La victime de troubles excédant les inconvénients normaux du voisinage ne peut agir sur ce fondement contre l'entrepreneur qui, ayant sous-traité les travaux à l'origine des troubles, n'est pas l'auteur de ces troubles.
Dans une étude parue au rapport de la Cour de cassation pour l'année 1999, M. le doyen Villien avait analysé la jurisprudence relative aux troubles anormaux du voisinage, pour mettre en évidence des rapports triangulaires souvent fréquents dans ce domaine :
- maître de l'ouvrage auteur du trouble et voisin victime ;
- voisin victime et constructeurs qui ont causé le trouble ;
- maître de l'ouvrage auteur du trouble et ses propres constructeurs.
S'agissant du rapport entre voisin victime et constructeurs qui ont occasionné le dommage, l'auteur de cette étude avait constaté une évolution quant au fondement de l'action. La Cour de cassation estimait alors que les constructeurs (architectes, entrepreneurs) n'étant pas les voisins de la victime, il n'était pas possible de viser le principe prohibant le trouble anormal du voisinage et que, ces parties n'étant pas liées entre elles par un contrat, c'était sur un fondement quasi délictuel qu'il convenait de placer l'action. Il fallait donc la preuve de la faute ou celle de la garde du chantier par l'entrepreneur.

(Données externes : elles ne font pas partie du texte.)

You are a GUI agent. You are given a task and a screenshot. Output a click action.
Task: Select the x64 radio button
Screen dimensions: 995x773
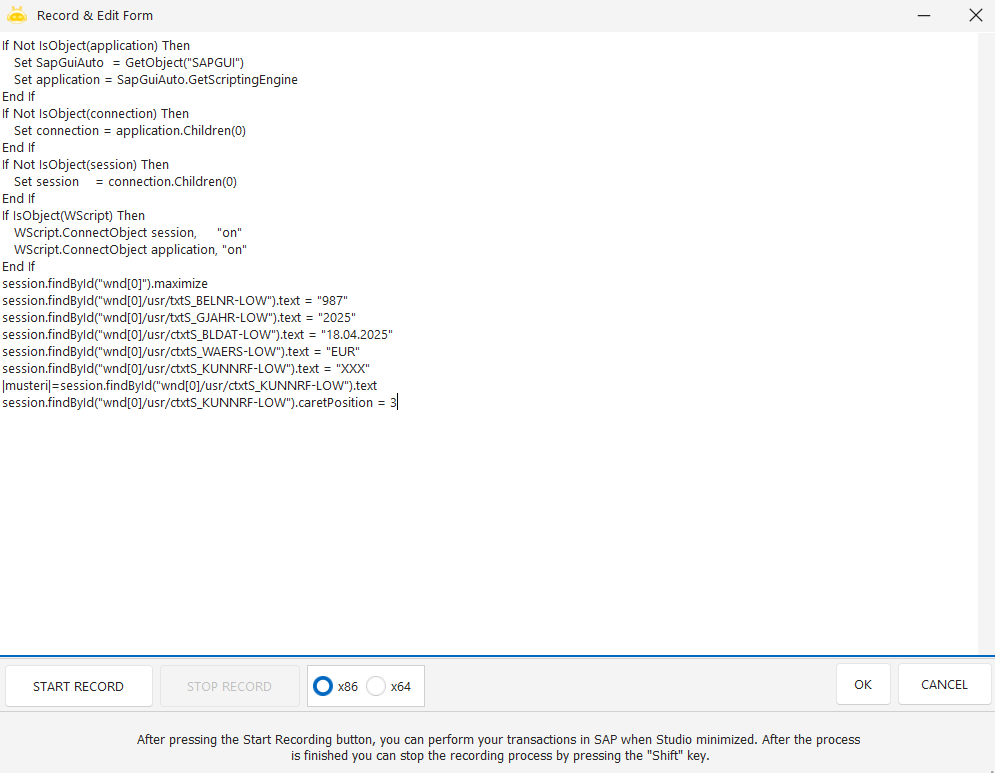tap(376, 686)
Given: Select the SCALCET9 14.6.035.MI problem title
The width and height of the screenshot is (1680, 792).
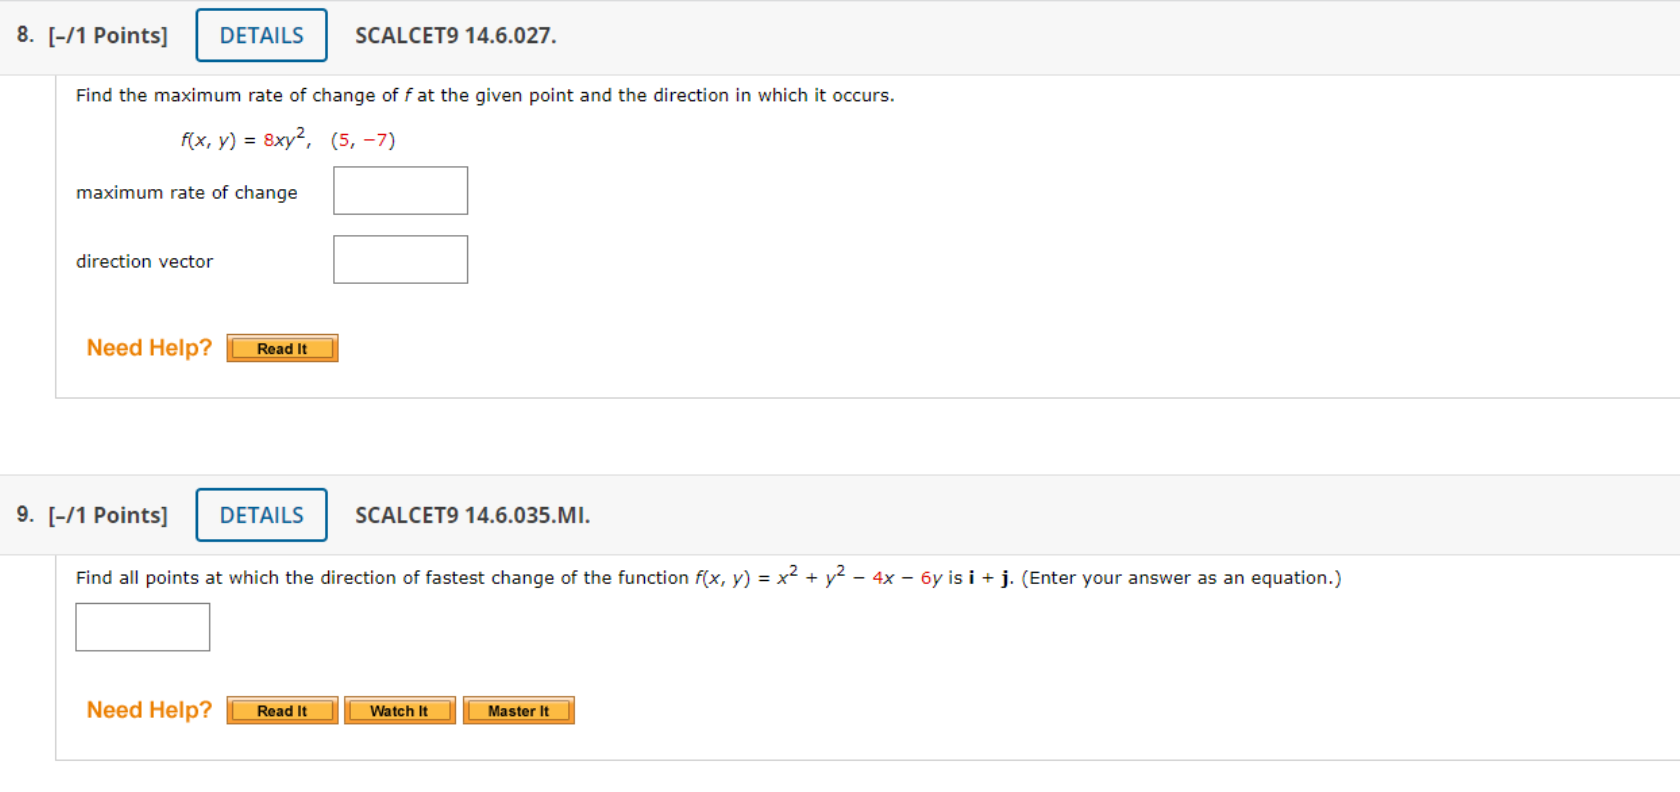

Par un arrêt du 30 juin 1998 (3e Civ., 30 juin 1998, Bull. 1998, III, n° 144), la troisième chambre civile a corrigé cette dichotomie, en considérant que l'entrepreneur, auteur du trouble, était "voisin occasionnel" de la victime. Par cet arrêt de principe, le fondement quasi délictuel a été écarté pour faire place à la notion de trouble excédant les inconvénients normaux du voisinage, qui entraîne une responsabilité de plein droit.
Cependant, cette responsabilité des constructeurs en leur qualité de "voisin occasionnels", qui peut être recherchée à raison des troubles dont ils sont les auteurs, peut-elle l'être à raison des troubles occasionnés par leurs sous-traitants, alors qu'eux-mêmes ne sont pas auteurs directs de ces troubles ? C'est la question nouvelle qui était posée à la troisième chambre de la Cour, qui, par un arrêt du 21 mai 2008, a estimé que seul l'auteur du trouble pouvait voir sa responsabilité recherchée par le voisin victime.
En l'espèce, un maître d'ouvrage avait entrepris de faire réaliser un immeuble sur un terrain voisin de celui sur lequel une société exploite des serres produisant des roses. Les travaux de ce centre avaient été confiés à une société qui avait sous-traité les travaux de terrassement. Lors de l'exécution de ces derniers travaux, une pellicule de poussière s'était déposée sur les fleurs et la société victime de ce trouble en avait demandé réparation à l'entreprise principale, au motif qu'elle était en charge du chantier à l'origine du trouble.
La troisième chambre a approuvé la cour d'appel d'avoir débouté la victime du trouble de sa demande, en ces termes : "Mais attendu qu'ayant exactement retenu que le propriétaire de l'immeuble et les constructeurs à l'origine des nuisances sont responsables de plein droit des troubles anormaux du voisinage, ces constructeurs étant, pendant le chantier, des voisins occasionnels des propriétaires lésés, et constaté que la société X..., entrepreneur principal qui n'avait pas réalisé les travaux, n'était pas l'auteur du trouble, la cour d'appel en a déduit, à bon droit, que la société Y... ne pouvait agir à son encontre sur le fondement des troubles excédant les inconvénients normaux du voisinage".
On retiendra de cet arrêt qu'il est nécessaire, pour prospérer dans la demande en réparation du trouble dépassant les inconvénients normaux du voisinage, de rattacher ce dernier à un événement causal, qui est la participation personnelle du constructeur à la réalisation du trouble. Tous les arrêts antérieurs qui avaient retenu la responsabilité du constructeur ont toujours précisé qu'il était "auteur du trouble".
3e Civ. - 21 mai 2008. REJET
N° 07-13.769. - CA Aix-en-Provence, 16 novembre 2006.